- Work request: An exact copy of the data is required; the images should not appear in it.

Material provided below:

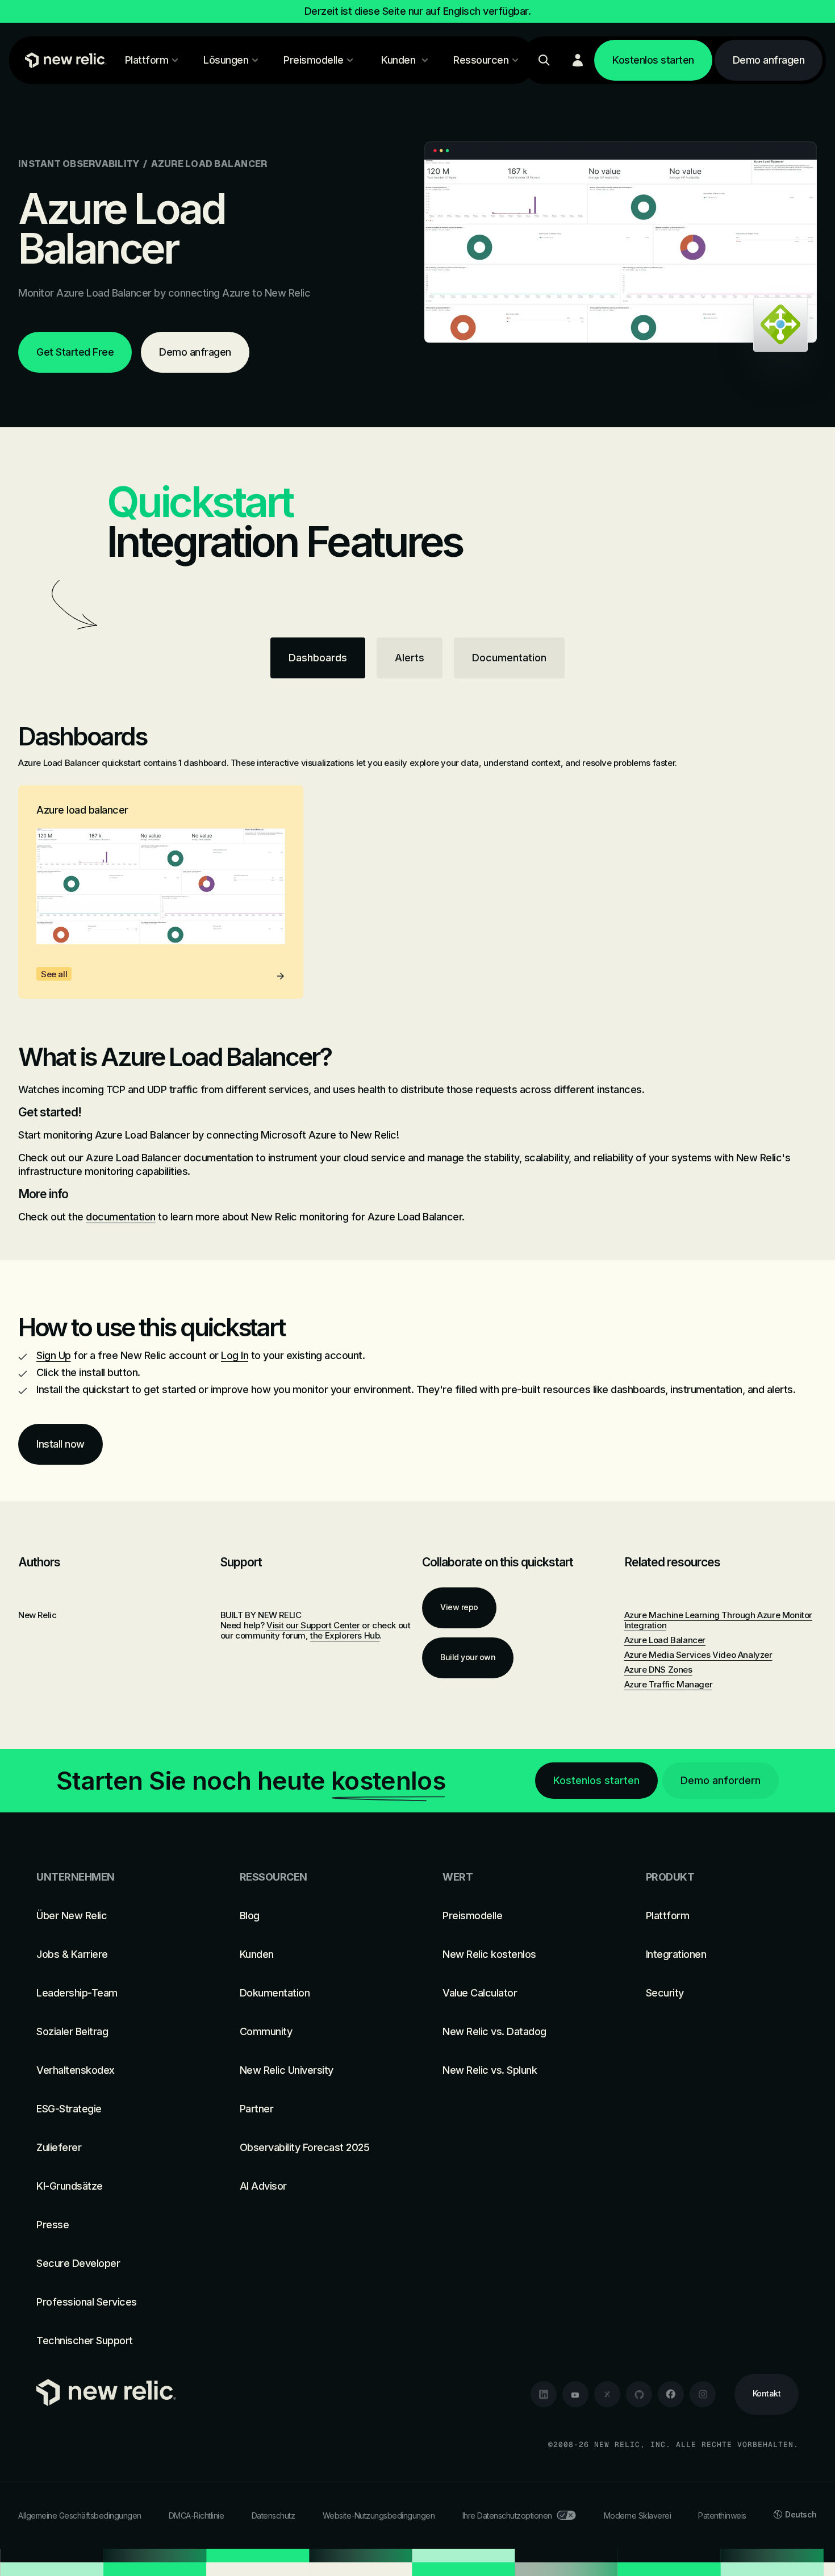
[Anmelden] (577, 60)
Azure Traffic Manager (668, 1684)
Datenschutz (273, 2515)
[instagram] (702, 2394)
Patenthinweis (722, 2515)
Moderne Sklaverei (637, 2515)
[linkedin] (543, 2394)
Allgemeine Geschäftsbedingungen (79, 2515)
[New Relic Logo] (63, 60)
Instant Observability (78, 163)
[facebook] (670, 2394)
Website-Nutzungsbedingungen (379, 2515)
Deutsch (801, 2514)
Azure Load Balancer (664, 1640)
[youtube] (575, 2394)
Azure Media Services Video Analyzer (698, 1654)
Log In (234, 1355)
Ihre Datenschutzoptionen (507, 2515)
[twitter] (607, 2394)
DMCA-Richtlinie (196, 2515)
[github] (639, 2394)
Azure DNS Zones (658, 1669)
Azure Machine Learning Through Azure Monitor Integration (718, 1620)
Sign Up (53, 1355)
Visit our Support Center (313, 1625)
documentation (121, 1217)
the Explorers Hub (344, 1635)
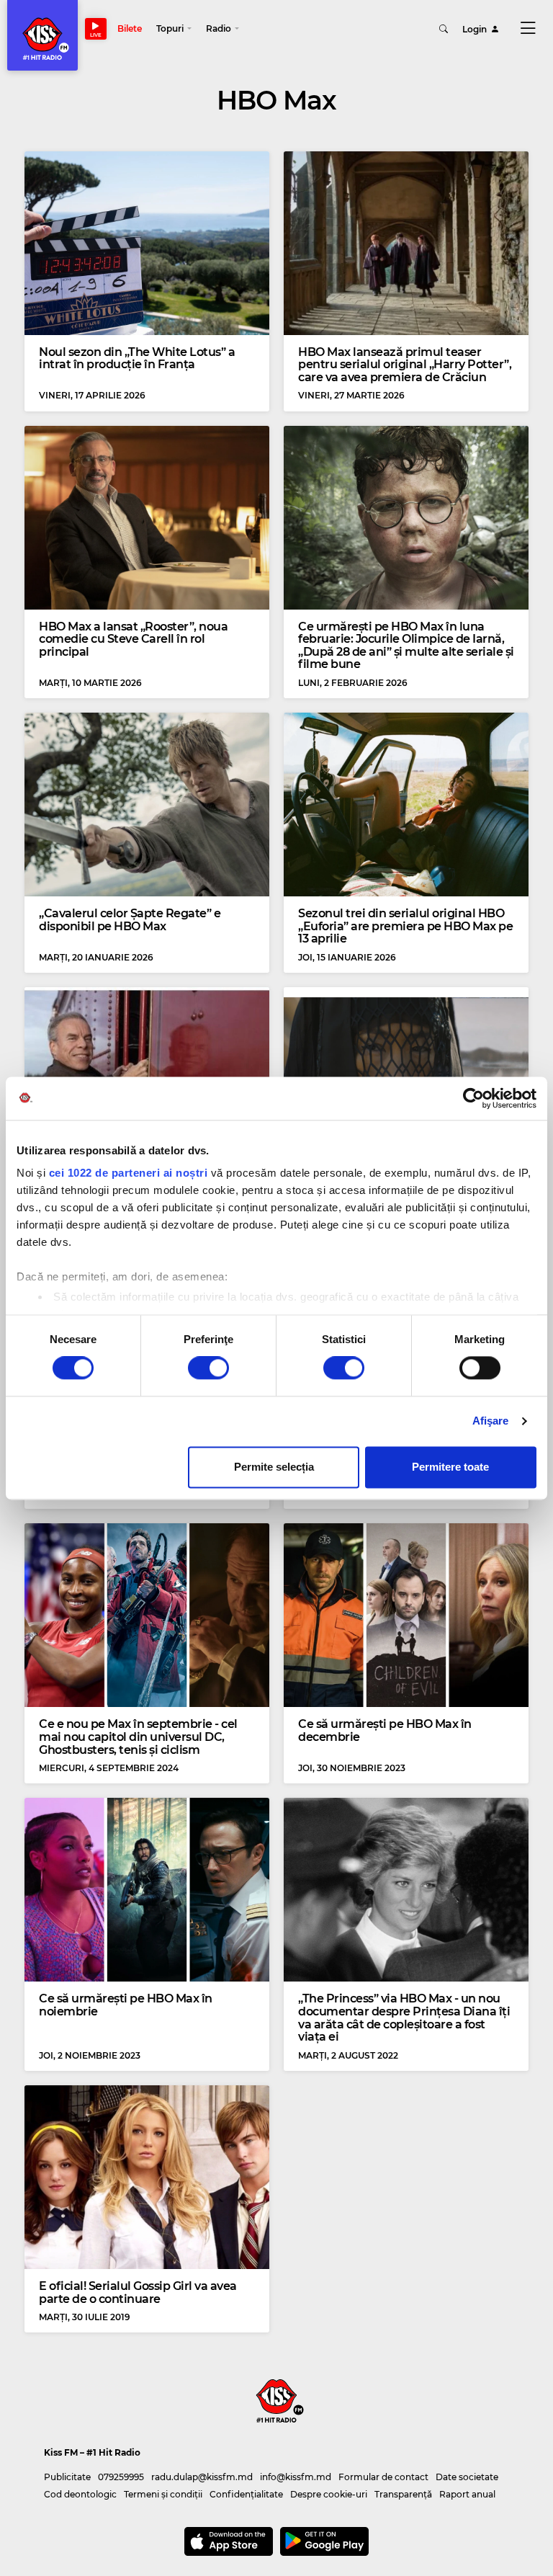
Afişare (490, 1421)
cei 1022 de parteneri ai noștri (128, 1173)
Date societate (467, 2477)
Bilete (129, 28)
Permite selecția (274, 1467)
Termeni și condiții (163, 2494)
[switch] (208, 1368)
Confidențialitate (246, 2494)
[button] (174, 29)
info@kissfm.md (295, 2477)
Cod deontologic (80, 2494)
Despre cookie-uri (328, 2494)
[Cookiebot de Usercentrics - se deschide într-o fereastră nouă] (473, 1098)
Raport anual (467, 2494)
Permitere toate (450, 1467)
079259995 (121, 2477)
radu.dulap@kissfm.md (202, 2477)
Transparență (403, 2494)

End of Material provided.

- Answer section:
[Anmelden] (577, 60)
Azure Traffic Manager (668, 1684)
Datenschutz (273, 2515)
[instagram] (702, 2394)
Patenthinweis (722, 2515)
Moderne Sklaverei (637, 2515)
[linkedin] (543, 2394)
Allgemeine Geschäftsbedingungen (79, 2515)
[New Relic Logo] (63, 60)
Instant Observability (78, 163)
[facebook] (670, 2394)
Website-Nutzungsbedingungen (379, 2515)
Deutsch (801, 2514)
Azure Load Balancer (664, 1640)
[youtube] (575, 2394)
Azure Media Services Video Analyzer (698, 1654)
Log In (234, 1355)
Ihre Datenschutzoptionen (507, 2515)
[twitter] (607, 2394)
DMCA-Richtlinie (196, 2515)
[github] (639, 2394)
Azure DNS Zones (658, 1669)
Azure Machine Learning Through Azure Monitor Integration (718, 1620)
Sign Up (53, 1355)
Visit our Support Center (313, 1625)
documentation (121, 1217)
the Explorers Hub (344, 1635)
Afişare (490, 1421)
cei 1022 de parteneri ai noștri (128, 1173)
Date societate (467, 2477)
Bilete (129, 28)
Permite selecția (274, 1467)
Termeni și condiții (163, 2494)
[switch] (208, 1368)
Confidențialitate (246, 2494)
[button] (174, 29)
info@kissfm.md (295, 2477)
Cod deontologic (80, 2494)
Despre cookie-uri (328, 2494)
[Cookiebot de Usercentrics - se deschide într-o fereastră nouă] (473, 1098)
Raport anual (467, 2494)
Permitere toate (450, 1467)
079259995 (121, 2477)
radu.dulap@kissfm.md (202, 2477)
Transparență (403, 2494)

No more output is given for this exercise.